A key part of the federal government’s narrative about the epidemic of addiction and overdose deaths in the U.S. has been that it is driven by doctors and other clinicians overprescribing opioid painkillers. That story line is false — and was never true.
The Centers for Disease Control and Prevention has traditionally relied on death certificate data compiled by the National Center for Health Statistics for its data on overdose deaths, organized as Underlying Cause of Death data using codes from the International Classification of Diseases.
In 2018, however, the CDC and the U.S. Bureau of Vital Statistics were forced to admit that they had been misattributing deaths involving illegal street fentanyl to deaths caused by “prescription” drugs. When this error was corrected, the number of deaths in which a prescription drug was reported dropped by half.
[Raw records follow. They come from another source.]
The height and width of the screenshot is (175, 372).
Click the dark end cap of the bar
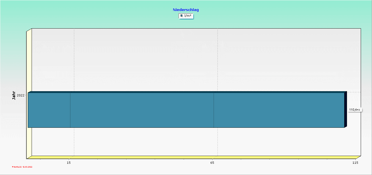pos(346,110)
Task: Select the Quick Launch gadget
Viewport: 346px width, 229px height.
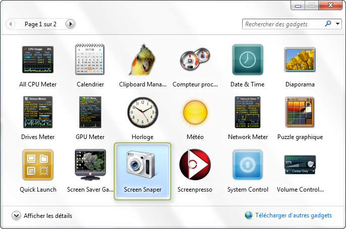Action: point(38,165)
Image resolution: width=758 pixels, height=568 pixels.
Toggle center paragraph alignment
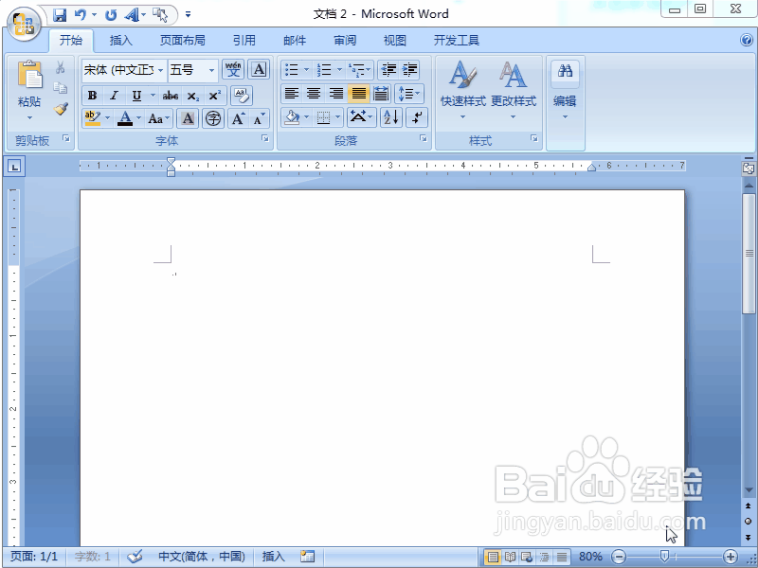point(313,93)
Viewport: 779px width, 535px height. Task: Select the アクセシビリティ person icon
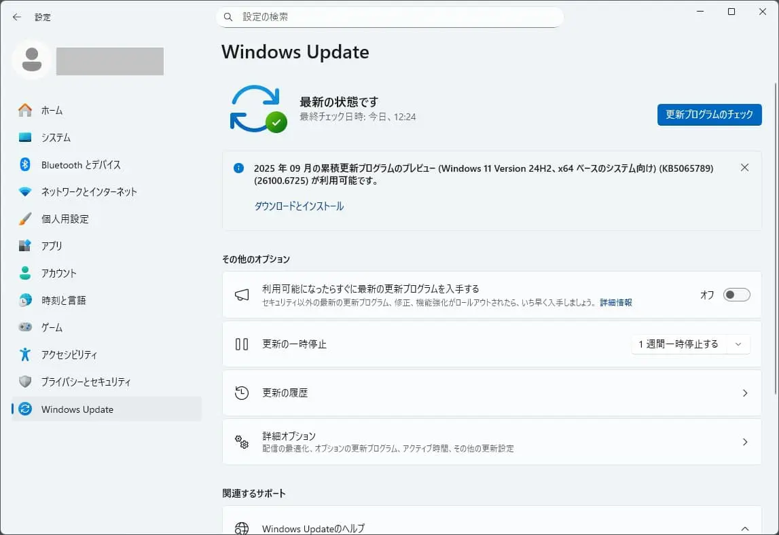25,354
As a health care writer and advocate for people in pain, I communicate with patients and clinicians every week. What I see is that pain medicine in the U.S. is failing both patients and clinicians, largely due to the CDC’s faulty narrative and the DEA’s harassment and prosecution of clinicians for legally and ethically prescribing opioid painkillers to their patients. The result? Millions of Americans living with severe chronic pain are being denied safe and effective pain management with prescription opioids, deserted by doctors afraid of being targeted and persecuted by DEA and state medical boards.